Task details: Go line by line through the records below. Copy whichever lines contain the string "Luxury".

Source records
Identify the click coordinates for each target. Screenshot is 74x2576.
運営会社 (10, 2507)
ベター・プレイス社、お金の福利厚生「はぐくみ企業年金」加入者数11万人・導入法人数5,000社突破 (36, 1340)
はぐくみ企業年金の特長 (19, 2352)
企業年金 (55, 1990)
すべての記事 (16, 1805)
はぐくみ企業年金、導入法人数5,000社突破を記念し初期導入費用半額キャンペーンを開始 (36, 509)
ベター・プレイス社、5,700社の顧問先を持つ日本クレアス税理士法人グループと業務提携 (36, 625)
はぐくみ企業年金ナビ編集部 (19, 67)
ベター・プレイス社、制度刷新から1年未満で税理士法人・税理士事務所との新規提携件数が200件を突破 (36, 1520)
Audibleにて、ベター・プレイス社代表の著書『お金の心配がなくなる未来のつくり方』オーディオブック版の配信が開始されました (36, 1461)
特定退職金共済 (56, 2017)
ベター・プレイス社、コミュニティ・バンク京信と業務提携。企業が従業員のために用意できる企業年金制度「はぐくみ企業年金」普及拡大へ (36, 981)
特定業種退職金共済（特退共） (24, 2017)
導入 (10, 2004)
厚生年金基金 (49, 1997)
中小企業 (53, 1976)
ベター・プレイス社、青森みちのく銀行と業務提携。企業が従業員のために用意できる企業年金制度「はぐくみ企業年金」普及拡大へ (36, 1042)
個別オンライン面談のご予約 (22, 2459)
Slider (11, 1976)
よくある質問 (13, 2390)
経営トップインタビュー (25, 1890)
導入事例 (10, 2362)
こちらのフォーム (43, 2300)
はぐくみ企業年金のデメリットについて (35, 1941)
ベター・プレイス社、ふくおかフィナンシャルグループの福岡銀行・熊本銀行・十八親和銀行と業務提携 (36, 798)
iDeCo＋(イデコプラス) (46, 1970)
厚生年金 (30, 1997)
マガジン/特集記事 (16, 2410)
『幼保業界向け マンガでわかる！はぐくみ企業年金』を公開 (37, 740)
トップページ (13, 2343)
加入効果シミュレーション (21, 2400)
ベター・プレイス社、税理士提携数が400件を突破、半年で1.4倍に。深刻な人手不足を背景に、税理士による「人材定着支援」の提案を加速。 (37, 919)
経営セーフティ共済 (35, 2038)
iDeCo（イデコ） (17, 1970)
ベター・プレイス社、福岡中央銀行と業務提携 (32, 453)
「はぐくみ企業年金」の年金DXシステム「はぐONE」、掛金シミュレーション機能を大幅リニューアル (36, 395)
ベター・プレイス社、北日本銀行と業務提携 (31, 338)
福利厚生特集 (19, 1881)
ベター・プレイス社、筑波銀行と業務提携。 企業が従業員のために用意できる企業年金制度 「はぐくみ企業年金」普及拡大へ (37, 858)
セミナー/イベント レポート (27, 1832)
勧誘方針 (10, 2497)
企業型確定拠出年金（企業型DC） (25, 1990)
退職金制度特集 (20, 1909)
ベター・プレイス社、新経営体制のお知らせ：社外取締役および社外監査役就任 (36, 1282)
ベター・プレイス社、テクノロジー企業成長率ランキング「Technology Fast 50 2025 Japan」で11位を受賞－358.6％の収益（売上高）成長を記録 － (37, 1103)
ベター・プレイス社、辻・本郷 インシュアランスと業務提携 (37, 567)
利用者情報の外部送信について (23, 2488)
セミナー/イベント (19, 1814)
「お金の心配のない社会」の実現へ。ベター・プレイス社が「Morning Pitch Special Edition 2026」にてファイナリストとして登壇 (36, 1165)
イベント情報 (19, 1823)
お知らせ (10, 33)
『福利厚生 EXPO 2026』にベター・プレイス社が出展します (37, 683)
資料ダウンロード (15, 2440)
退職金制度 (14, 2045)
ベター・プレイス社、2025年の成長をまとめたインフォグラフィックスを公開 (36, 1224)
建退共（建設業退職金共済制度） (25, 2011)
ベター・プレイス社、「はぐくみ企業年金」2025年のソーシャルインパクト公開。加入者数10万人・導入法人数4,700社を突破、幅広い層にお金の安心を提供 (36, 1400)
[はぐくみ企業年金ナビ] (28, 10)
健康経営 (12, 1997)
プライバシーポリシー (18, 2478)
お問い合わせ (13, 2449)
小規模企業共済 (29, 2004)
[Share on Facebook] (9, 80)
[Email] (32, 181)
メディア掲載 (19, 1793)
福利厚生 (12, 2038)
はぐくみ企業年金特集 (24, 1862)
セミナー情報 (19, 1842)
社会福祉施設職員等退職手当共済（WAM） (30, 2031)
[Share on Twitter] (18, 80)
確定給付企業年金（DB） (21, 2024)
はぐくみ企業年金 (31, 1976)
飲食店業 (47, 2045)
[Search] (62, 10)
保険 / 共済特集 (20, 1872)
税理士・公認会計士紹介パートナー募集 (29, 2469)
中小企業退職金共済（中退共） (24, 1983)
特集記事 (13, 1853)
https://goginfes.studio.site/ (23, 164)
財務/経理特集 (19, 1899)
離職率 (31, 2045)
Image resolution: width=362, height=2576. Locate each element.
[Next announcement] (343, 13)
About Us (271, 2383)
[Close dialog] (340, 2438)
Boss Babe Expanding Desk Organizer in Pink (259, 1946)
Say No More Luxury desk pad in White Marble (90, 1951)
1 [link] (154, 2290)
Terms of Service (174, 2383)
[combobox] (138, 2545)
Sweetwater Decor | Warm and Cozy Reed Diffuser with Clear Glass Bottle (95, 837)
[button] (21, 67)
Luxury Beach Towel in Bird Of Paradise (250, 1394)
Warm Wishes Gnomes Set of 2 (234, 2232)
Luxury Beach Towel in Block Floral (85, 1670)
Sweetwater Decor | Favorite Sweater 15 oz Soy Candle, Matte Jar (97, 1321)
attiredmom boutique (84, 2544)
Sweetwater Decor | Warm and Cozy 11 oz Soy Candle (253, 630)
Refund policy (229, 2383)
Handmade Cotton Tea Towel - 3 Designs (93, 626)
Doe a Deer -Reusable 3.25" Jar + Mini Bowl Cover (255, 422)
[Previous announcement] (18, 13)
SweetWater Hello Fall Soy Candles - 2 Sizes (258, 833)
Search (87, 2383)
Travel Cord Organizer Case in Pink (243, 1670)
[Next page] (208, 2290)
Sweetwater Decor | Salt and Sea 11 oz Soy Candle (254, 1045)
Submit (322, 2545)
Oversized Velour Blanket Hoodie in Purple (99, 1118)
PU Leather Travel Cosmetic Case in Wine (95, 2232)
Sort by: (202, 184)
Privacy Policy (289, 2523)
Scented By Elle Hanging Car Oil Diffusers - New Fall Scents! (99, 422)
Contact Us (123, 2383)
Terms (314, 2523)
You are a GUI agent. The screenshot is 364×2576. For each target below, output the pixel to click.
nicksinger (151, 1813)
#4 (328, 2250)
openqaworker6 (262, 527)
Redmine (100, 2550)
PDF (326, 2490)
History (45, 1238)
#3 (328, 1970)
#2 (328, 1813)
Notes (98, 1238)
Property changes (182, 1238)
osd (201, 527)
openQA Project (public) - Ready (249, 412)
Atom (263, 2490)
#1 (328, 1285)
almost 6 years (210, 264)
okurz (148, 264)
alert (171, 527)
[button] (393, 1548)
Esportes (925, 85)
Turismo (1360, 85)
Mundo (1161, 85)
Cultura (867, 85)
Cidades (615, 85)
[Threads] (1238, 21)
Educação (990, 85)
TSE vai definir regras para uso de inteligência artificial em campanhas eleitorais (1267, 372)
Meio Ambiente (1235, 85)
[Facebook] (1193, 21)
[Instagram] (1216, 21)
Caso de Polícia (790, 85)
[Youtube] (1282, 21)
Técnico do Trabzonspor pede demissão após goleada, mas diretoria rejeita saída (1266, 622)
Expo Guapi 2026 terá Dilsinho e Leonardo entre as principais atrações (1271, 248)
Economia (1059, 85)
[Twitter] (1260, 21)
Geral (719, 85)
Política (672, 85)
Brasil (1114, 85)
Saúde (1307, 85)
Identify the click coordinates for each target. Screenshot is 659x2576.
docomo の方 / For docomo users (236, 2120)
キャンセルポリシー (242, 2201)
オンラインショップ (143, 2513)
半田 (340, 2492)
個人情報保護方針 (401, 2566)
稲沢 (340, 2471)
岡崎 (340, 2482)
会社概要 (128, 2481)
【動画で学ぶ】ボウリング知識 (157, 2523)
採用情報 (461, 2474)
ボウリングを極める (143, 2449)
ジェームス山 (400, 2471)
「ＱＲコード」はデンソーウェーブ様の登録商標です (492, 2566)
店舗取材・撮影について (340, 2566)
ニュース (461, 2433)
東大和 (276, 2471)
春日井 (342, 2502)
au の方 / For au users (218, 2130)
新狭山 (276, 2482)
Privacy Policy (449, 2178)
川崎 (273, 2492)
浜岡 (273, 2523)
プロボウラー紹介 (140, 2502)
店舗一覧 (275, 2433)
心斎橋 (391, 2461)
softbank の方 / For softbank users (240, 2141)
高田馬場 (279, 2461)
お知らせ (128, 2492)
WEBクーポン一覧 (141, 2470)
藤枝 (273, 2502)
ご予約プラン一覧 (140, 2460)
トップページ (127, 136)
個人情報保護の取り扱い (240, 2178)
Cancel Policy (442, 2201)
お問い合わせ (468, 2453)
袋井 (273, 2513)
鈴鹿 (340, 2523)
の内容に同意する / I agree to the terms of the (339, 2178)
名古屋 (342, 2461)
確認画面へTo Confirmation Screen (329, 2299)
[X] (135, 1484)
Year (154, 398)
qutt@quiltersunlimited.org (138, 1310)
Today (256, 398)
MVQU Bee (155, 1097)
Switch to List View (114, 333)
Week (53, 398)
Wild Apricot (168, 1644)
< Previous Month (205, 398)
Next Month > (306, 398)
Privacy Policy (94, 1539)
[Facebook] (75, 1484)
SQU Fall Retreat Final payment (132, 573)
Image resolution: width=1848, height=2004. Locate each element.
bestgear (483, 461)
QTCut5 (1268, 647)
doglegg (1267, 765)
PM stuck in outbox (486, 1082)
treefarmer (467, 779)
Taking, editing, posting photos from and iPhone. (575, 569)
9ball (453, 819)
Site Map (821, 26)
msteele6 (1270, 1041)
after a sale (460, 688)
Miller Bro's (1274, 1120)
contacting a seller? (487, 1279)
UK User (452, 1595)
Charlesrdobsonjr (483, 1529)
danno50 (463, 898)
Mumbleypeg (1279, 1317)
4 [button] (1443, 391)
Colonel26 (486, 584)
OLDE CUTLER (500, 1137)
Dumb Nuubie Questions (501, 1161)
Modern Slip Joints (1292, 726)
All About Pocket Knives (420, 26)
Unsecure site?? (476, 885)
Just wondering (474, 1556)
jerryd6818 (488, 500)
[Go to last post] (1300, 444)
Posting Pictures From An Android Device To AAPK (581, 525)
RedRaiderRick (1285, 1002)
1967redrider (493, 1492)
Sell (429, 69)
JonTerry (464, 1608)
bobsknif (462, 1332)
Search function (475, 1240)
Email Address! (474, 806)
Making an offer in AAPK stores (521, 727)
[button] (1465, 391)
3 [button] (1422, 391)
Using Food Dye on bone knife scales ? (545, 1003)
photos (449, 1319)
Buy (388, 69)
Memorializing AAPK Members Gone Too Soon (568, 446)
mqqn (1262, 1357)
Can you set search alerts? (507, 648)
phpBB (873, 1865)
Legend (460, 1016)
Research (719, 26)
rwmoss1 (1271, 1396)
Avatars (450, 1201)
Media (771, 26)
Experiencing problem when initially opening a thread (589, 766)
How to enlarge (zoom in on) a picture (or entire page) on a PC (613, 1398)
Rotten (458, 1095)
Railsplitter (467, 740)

Output of the exercise:
Say No More Luxury desk pad in White Marble (90, 1951)
Luxury Beach Towel in Bird Of Paradise (250, 1394)
Luxury Beach Towel in Block Floral (85, 1670)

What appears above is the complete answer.